Goal 1: Turn the header paragraph of the patch below that begins "From 95ec9efcbd" into a short list that keeps its main facts.
::: Text provided :::
From 95ec9efcbd193f0e70b392ca195bf6cec136554b Mon Sep 17 00:00:00 2001
From: jinzr <60612200+JinZr@users.noreply.github.com>
Date: Tue, 4 Jul 2023 12:03:57 +0800
Subject: [PATCH] Update export-onnx.py

updated `export-oonx.py` to accept `tokens.txt` for blank_id and vocab_size
---
 .../export-onnx.py                            | 43 ++++++++++++++-----
 1 file changed, 32 insertions(+), 11 deletions(-)
diff --git a/egs/librispeech/ASR/pruned_transducer_stateless7/export-onnx.py b/egs/librispeech/ASR/pruned_transducer_stateless7/export-onnx.py
index d2db92820..46924a726 100755
--- a/egs/librispeech/ASR/pruned_transducer_stateless7/export-onnx.py
+++ b/egs/librispeech/ASR/pruned_transducer_stateless7/export-onnx.py
@@ -1,6 +1,7 @@
 #!/usr/bin/env python3
 #
-# Copyright 2023 Xiaomi Corporation (Author: Fangjun Kuang)
+# Copyright 2023 Xiaomi Corporation (Author: Fangjun Kuang
+#                                            Zengrui Jin)
 
 """
 This script exports a transducer model from PyTorch to ONNX.
@@ -28,7 +29,7 @@ popd
 2. Export the model to ONNX
 
 ./pruned_transducer_stateless7/export-onnx.py \
-  --bpe-model $repo/data/lang_bpe_500/bpe.model \
+  --tokens $repo/data/lang_bpe_500/tokens.txt \
   --use-averaged-model 0 \
   --epoch 99 \
   --avg 1 \
@@ -49,9 +50,10 @@ import argparse
 import logging
 from pathlib import Path
 from typing import Dict, Tuple
+import re
 
+import k2
 import onnx
-import sentencepiece as spm
 import torch
 import torch.nn as nn
 from decoder import Decoder
@@ -123,10 +125,9 @@ def get_parser():
     )
::: Task inputs :::
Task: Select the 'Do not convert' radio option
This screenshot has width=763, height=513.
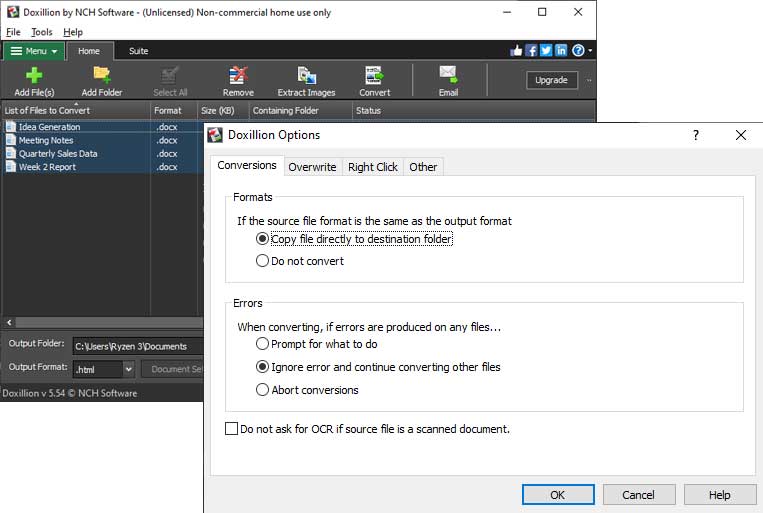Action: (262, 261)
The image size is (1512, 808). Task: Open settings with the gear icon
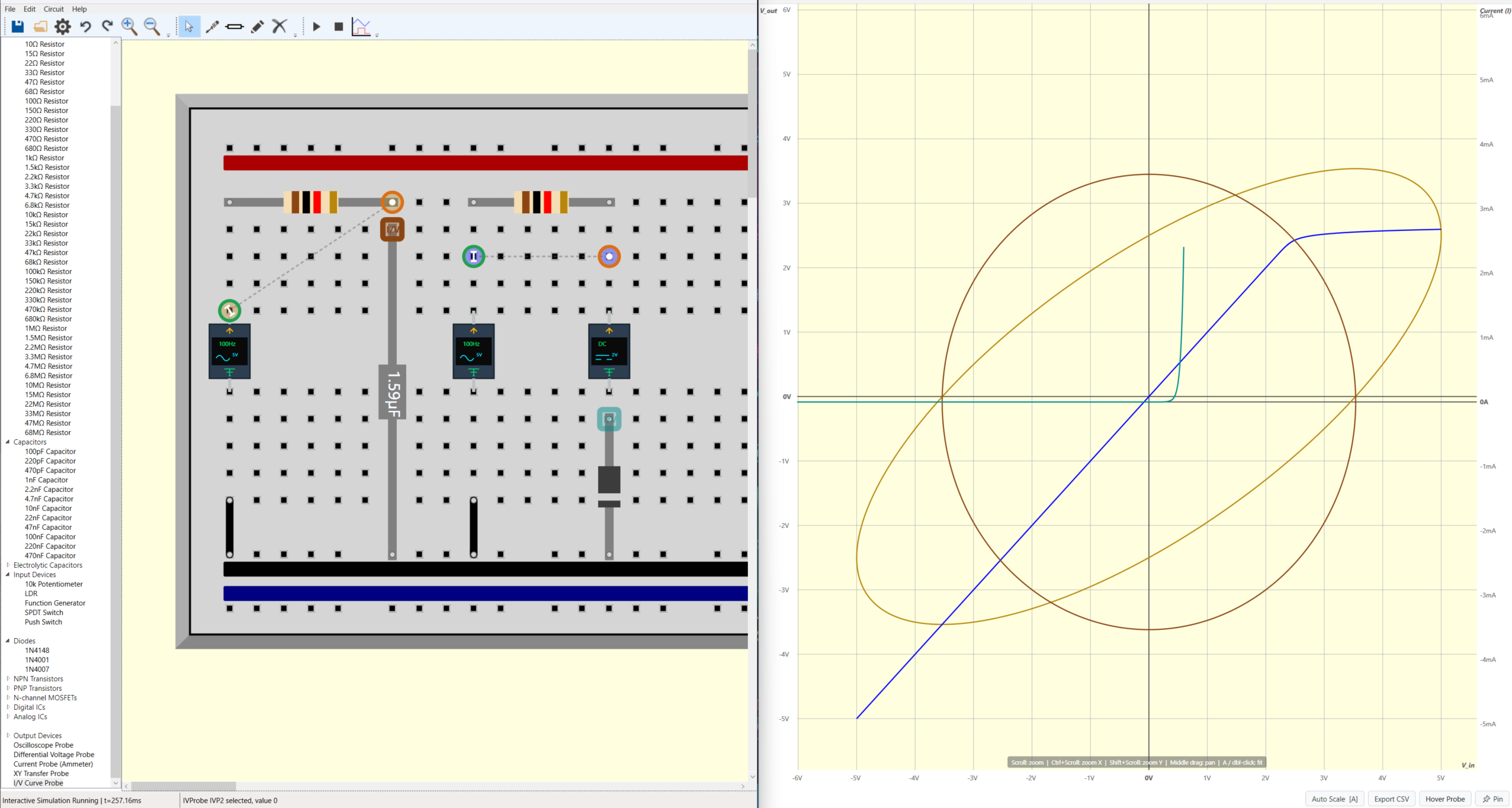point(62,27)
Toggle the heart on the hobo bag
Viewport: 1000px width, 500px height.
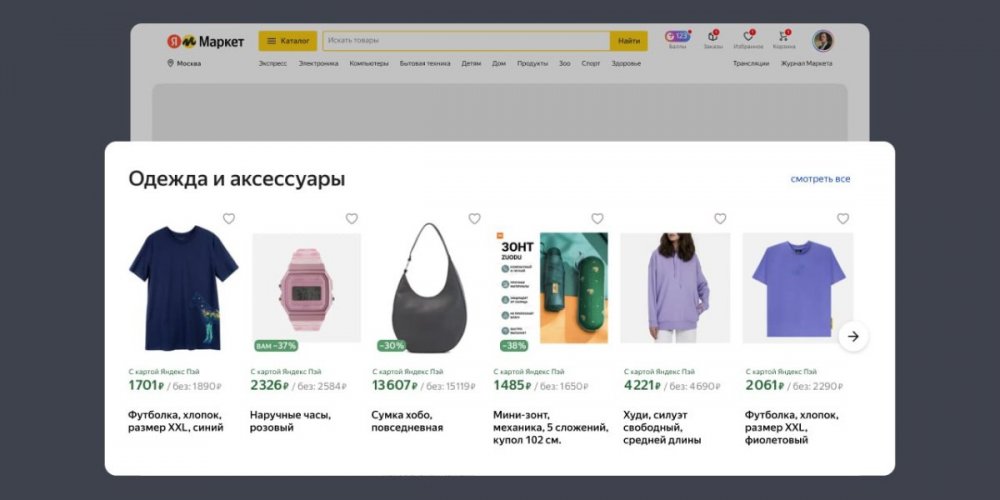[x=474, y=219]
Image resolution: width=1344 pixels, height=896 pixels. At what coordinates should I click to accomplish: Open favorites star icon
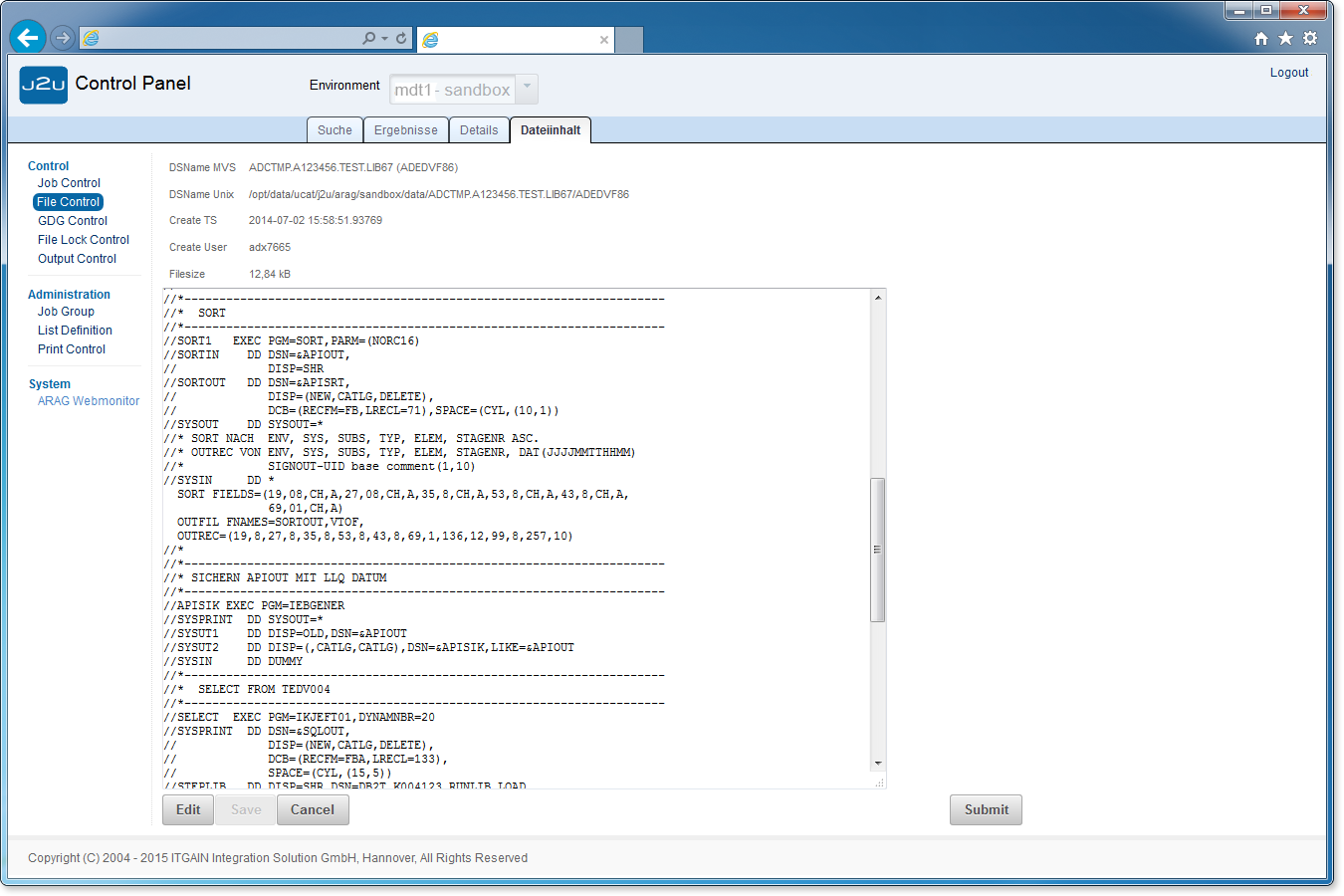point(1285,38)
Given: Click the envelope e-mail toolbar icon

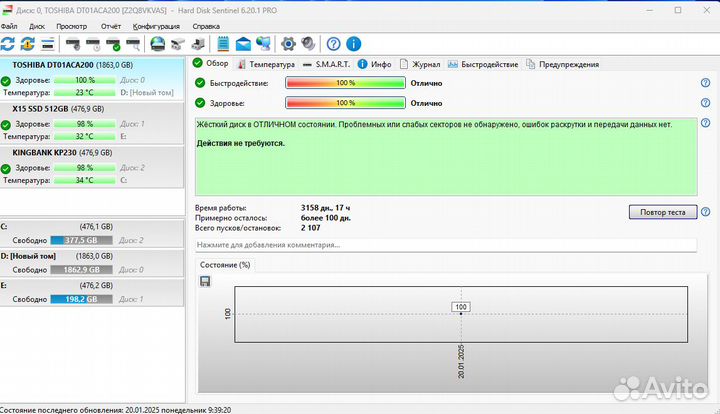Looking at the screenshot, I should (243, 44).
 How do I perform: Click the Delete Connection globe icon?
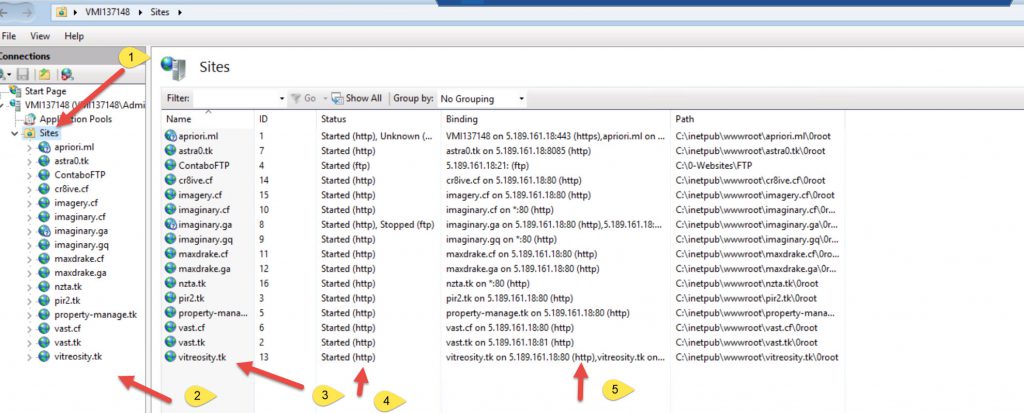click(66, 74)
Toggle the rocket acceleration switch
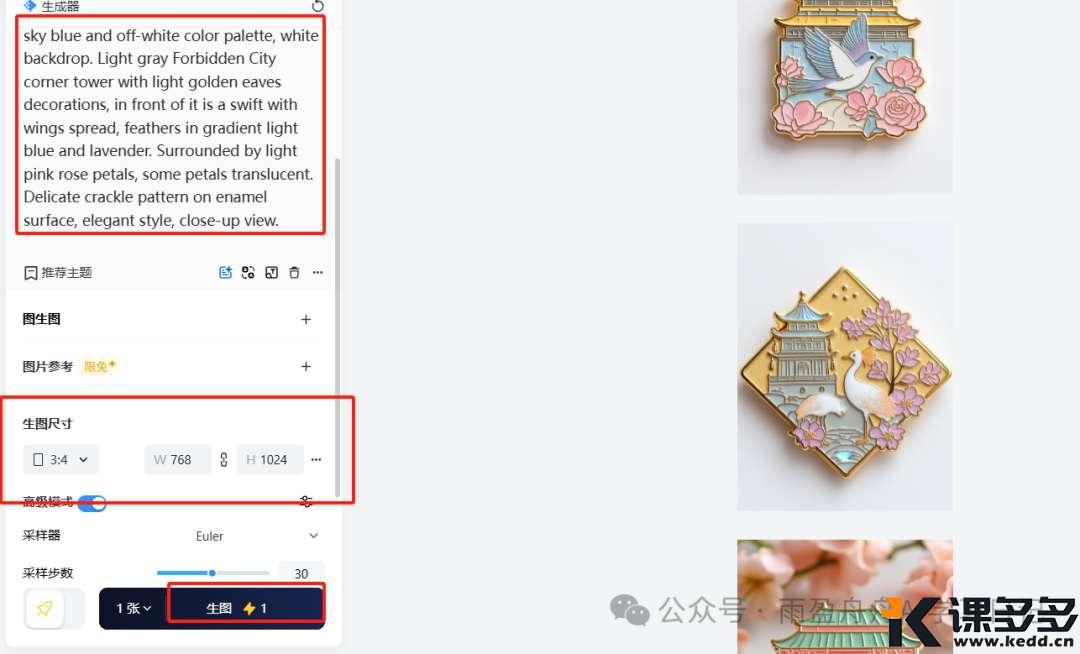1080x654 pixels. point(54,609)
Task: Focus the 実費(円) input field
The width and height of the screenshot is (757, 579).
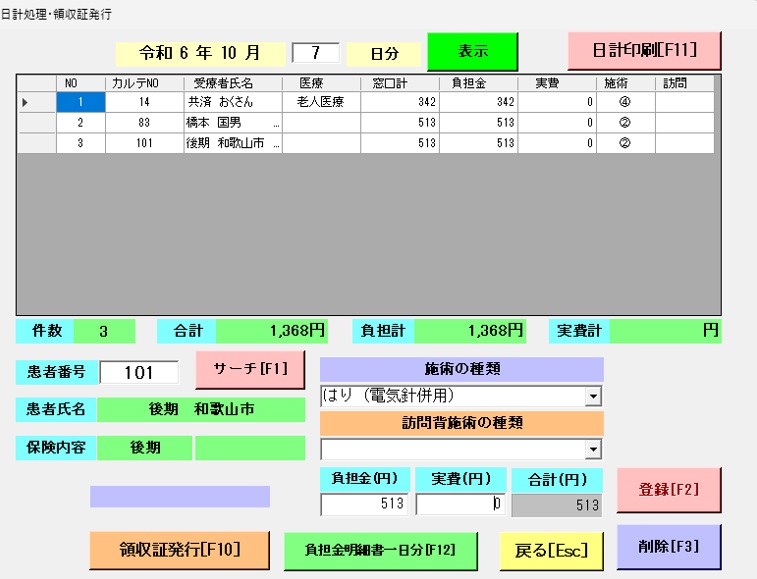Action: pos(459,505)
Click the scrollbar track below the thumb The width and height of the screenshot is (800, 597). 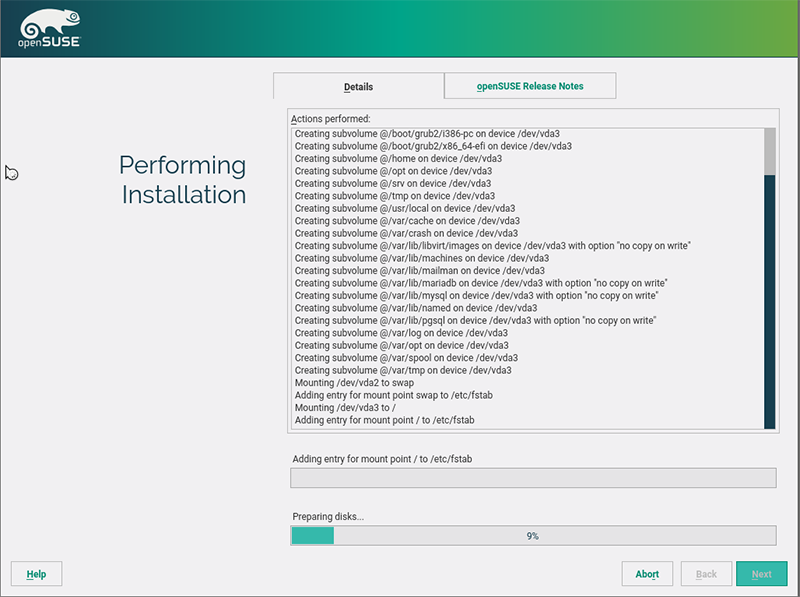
:::
Goal 2: Reproduce verbatim the part of the rows that opens with the line containing "The image size" and closes with the line containing "click(66, 74)", leaving the pictures out.

Exercise result 1:
- Commit: 95ec9efcbd193f0e70b392ca195bf6cec136554b
- Author: jinzr <60612200+JinZr@users.noreply.github.com>
- Date: Tue, 4 Jul 2023 12:03:57 +0800
- Subject: [PATCH] Update export-onnx.py

Exercise result 2:
The image size is (1512, 808). Task: Open settings with the gear icon
point(62,27)
Toggle the heart on the hobo bag
Viewport: 1000px width, 500px height.
[x=474, y=219]
Image resolution: width=1344 pixels, height=896 pixels. At what coordinates should I click to accomplish: Open favorites star icon
point(1285,38)
Given: Click the envelope e-mail toolbar icon

Looking at the screenshot, I should (243, 44).
 How do I perform: Click the Delete Connection globe icon?
click(66, 74)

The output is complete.